> **Source material**
---------------

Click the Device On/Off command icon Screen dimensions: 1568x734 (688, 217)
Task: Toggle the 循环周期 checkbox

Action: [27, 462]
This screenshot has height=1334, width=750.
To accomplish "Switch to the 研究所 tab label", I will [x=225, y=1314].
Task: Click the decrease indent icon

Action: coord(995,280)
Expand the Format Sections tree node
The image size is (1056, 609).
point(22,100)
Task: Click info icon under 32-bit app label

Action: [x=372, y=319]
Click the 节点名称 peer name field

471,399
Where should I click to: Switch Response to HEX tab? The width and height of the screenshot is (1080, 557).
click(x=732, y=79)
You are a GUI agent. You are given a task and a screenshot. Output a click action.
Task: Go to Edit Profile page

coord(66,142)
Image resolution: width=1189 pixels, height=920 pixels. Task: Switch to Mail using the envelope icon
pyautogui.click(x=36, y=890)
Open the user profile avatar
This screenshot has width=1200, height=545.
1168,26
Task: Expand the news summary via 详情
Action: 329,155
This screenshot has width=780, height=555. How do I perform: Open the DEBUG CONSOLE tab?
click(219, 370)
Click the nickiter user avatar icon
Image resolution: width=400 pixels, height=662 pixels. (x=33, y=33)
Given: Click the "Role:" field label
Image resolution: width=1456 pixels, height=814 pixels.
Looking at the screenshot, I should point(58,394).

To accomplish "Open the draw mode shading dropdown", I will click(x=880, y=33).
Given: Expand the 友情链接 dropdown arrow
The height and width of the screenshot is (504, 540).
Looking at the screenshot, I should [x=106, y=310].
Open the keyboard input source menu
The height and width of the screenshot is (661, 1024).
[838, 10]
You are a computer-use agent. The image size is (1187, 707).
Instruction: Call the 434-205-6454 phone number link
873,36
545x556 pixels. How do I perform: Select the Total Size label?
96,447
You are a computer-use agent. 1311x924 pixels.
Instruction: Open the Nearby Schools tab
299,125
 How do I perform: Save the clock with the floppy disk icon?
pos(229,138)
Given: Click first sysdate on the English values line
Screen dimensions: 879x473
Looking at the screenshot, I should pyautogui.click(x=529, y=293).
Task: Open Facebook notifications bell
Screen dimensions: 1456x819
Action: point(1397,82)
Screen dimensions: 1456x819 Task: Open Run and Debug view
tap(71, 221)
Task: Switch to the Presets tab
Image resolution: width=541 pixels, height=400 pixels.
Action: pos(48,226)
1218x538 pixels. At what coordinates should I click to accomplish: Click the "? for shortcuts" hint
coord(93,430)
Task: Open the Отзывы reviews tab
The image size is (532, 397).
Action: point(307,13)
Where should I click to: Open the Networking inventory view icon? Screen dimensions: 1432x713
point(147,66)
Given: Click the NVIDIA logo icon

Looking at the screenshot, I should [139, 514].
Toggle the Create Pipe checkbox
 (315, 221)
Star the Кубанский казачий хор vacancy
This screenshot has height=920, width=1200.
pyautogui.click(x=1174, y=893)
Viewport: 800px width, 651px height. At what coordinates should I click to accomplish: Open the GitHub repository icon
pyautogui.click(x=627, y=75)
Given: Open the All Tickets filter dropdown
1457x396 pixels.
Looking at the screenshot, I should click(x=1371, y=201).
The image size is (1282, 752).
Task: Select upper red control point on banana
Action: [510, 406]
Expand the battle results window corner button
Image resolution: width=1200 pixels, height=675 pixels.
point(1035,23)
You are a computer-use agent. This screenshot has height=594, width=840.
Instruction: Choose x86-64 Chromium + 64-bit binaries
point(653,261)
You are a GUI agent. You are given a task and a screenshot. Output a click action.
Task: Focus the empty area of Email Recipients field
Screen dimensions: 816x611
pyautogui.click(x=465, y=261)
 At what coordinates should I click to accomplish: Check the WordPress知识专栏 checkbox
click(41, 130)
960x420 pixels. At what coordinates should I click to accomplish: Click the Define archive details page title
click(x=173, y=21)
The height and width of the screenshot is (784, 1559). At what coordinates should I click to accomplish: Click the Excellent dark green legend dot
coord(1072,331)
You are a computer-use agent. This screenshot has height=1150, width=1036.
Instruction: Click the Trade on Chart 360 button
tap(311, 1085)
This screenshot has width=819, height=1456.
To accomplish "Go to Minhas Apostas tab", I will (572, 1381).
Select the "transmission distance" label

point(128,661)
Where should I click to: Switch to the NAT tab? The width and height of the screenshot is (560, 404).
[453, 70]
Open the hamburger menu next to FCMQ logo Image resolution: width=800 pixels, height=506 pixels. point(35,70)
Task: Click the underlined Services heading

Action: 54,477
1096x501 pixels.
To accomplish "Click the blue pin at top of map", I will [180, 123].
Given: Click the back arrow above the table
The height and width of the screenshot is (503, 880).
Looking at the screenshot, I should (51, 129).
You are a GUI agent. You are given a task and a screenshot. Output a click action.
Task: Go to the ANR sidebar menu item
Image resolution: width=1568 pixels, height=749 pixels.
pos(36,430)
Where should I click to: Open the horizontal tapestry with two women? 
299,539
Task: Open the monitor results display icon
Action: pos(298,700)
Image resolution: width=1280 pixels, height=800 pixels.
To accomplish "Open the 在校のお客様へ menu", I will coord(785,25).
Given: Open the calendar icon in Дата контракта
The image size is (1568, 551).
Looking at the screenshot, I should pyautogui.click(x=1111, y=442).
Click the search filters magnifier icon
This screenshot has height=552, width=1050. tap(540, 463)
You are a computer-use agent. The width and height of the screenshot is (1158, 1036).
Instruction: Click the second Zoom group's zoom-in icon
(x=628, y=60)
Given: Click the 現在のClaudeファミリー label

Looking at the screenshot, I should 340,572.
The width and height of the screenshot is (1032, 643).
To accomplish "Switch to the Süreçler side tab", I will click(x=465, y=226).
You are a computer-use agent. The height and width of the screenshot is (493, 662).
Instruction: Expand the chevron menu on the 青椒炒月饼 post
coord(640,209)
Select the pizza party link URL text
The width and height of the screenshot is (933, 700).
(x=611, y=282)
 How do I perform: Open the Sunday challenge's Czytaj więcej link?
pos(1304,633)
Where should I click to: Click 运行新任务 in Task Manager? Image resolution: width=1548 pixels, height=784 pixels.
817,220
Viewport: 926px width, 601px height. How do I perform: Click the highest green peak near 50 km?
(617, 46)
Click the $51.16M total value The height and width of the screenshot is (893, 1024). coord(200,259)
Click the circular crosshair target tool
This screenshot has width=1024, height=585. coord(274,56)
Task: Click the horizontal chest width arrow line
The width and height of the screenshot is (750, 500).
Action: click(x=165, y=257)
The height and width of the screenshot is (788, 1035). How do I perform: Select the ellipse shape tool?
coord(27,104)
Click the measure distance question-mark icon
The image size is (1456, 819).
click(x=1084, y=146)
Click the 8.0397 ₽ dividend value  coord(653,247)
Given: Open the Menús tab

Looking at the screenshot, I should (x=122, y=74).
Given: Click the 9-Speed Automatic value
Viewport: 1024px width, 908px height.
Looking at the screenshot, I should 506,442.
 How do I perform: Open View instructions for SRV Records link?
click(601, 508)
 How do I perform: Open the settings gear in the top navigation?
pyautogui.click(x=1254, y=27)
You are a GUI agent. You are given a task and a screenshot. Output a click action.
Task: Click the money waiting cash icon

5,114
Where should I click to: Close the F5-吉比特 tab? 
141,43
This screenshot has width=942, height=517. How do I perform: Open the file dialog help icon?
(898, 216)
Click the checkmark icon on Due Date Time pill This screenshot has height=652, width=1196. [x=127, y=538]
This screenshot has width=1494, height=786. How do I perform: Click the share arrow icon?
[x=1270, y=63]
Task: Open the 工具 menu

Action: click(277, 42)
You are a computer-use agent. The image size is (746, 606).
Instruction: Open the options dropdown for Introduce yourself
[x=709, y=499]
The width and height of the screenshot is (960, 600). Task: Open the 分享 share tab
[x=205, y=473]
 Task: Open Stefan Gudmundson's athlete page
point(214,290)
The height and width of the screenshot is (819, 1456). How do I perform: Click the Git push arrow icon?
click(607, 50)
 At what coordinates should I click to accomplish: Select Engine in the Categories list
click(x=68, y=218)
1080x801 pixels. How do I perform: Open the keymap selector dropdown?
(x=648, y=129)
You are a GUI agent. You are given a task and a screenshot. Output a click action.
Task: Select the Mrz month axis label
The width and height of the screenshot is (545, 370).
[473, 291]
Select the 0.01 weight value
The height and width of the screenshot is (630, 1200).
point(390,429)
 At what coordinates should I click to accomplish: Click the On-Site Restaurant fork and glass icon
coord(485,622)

---------------

> **The problem**
Rescale the stretch from the start of the lines through the line containing "will [x=225, y=1314].". Write out each of those lines again in full, requests included, with every coordinate in the answers multiplied by 2.15 and rounded to a whole number (halves round up).

> **Written answer**
Click the Device On/Off command icon Screen dimensions: 1568x734 (1479, 467)
Task: Toggle the 循环周期 checkbox

Action: [58, 993]
This screenshot has height=1334, width=750.
To accomplish "Switch to the 研究所 tab label", I will [x=484, y=2825].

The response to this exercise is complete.